## Source material
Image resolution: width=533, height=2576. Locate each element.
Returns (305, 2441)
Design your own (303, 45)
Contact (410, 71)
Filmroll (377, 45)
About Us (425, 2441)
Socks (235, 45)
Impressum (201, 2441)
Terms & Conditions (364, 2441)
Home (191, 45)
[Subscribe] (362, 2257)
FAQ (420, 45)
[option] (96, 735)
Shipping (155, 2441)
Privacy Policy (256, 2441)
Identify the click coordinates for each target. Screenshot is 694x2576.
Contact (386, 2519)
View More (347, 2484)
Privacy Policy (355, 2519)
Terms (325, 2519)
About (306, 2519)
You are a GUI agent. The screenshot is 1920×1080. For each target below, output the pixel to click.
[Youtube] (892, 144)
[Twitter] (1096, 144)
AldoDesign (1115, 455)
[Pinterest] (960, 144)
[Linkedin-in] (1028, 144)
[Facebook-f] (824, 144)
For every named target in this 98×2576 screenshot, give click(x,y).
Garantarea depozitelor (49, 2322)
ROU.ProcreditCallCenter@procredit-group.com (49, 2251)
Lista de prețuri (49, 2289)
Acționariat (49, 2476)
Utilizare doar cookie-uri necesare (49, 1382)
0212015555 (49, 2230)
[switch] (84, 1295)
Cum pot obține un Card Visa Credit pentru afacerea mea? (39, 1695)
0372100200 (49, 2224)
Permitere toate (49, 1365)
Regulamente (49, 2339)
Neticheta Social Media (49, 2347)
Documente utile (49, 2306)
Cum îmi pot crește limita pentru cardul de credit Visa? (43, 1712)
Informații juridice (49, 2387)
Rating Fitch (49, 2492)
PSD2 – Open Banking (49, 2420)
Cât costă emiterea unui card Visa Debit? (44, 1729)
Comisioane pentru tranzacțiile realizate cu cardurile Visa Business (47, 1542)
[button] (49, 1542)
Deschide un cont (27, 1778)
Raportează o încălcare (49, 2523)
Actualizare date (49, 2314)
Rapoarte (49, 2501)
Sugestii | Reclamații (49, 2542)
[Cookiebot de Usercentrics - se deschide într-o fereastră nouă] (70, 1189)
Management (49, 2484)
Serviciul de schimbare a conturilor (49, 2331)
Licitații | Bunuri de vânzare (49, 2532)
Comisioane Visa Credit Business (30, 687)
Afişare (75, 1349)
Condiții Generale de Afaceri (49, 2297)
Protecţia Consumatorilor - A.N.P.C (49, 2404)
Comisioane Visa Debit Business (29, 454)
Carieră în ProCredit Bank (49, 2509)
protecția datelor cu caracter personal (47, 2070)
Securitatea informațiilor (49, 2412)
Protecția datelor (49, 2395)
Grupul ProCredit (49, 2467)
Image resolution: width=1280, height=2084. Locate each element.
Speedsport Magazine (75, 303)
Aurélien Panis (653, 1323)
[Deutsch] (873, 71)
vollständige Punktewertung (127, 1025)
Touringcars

## What you have to do
Go to the line in the material above that contains "[Youtube] (892, 144)" and copy exactly from there through the line that contains "Rapoarte (49, 2501)", stopping after it.

## Solution
[Youtube] (892, 144)
[Twitter] (1096, 144)
AldoDesign (1115, 455)
[Pinterest] (960, 144)
[Linkedin-in] (1028, 144)
[Facebook-f] (824, 144)
For every named target in this 98×2576 screenshot, give click(x,y).
Garantarea depozitelor (49, 2322)
ROU.ProcreditCallCenter@procredit-group.com (49, 2251)
Lista de prețuri (49, 2289)
Acționariat (49, 2476)
Utilizare doar cookie-uri necesare (49, 1382)
0212015555 (49, 2230)
[switch] (84, 1295)
Cum pot obține un Card Visa Credit pentru afacerea mea? (39, 1695)
0372100200 (49, 2224)
Permitere toate (49, 1365)
Regulamente (49, 2339)
Neticheta Social Media (49, 2347)
Documente utile (49, 2306)
Cum îmi pot crește limita pentru cardul de credit Visa? (43, 1712)
Informații juridice (49, 2387)
Rating Fitch (49, 2492)
PSD2 – Open Banking (49, 2420)
Cât costă emiterea unui card Visa Debit? (44, 1729)
Comisioane pentru tranzacțiile realizate cu cardurile Visa Business (47, 1542)
[button] (49, 1542)
Deschide un cont (27, 1778)
Raportează o încălcare (49, 2523)
Actualizare date (49, 2314)
Rapoarte (49, 2501)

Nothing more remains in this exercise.